__Required action__
Start at the first line of the listing below. Write out each line exactly, stopping after the one that contains "Viewport: 960px width, 1585px height.".

__Dataset content__

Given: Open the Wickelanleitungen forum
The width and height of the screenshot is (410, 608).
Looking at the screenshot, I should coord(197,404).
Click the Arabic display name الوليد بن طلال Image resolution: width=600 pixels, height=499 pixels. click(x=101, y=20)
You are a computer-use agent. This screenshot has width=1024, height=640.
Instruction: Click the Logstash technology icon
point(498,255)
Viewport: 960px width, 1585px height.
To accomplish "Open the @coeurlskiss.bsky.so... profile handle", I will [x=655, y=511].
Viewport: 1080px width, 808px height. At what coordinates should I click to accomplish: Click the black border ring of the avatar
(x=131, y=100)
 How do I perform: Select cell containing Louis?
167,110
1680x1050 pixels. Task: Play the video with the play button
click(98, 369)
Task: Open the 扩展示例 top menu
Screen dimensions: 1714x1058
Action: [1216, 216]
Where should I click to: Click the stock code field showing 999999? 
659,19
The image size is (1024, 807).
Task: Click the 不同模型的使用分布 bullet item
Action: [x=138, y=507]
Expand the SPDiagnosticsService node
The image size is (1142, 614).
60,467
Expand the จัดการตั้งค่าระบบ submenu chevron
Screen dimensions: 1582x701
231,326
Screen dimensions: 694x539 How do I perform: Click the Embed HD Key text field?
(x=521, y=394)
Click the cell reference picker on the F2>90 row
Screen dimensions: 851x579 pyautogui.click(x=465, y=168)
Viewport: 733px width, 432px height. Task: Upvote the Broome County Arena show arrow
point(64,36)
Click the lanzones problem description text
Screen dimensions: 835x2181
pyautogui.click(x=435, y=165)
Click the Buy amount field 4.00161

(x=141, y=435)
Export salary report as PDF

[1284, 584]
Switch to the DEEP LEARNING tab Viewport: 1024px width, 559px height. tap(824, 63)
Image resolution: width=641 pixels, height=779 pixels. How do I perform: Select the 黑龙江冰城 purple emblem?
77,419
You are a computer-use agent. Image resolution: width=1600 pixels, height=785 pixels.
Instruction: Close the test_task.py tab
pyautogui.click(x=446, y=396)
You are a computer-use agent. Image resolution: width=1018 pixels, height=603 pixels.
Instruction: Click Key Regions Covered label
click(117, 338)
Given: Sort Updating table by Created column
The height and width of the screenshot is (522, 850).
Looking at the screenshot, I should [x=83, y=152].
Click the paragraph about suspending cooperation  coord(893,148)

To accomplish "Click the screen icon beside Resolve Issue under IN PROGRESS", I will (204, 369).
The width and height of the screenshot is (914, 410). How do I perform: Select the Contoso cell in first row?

__Output below__
Given: Open the Wickelanleitungen forum
The width and height of the screenshot is (410, 608).
Looking at the screenshot, I should coord(197,404).
Click the Arabic display name الوليد بن طلال Image resolution: width=600 pixels, height=499 pixels. click(x=101, y=20)
You are a computer-use agent. This screenshot has width=1024, height=640.
Instruction: Click the Logstash technology icon
point(498,255)
Viewport: 960px width, 1585px height.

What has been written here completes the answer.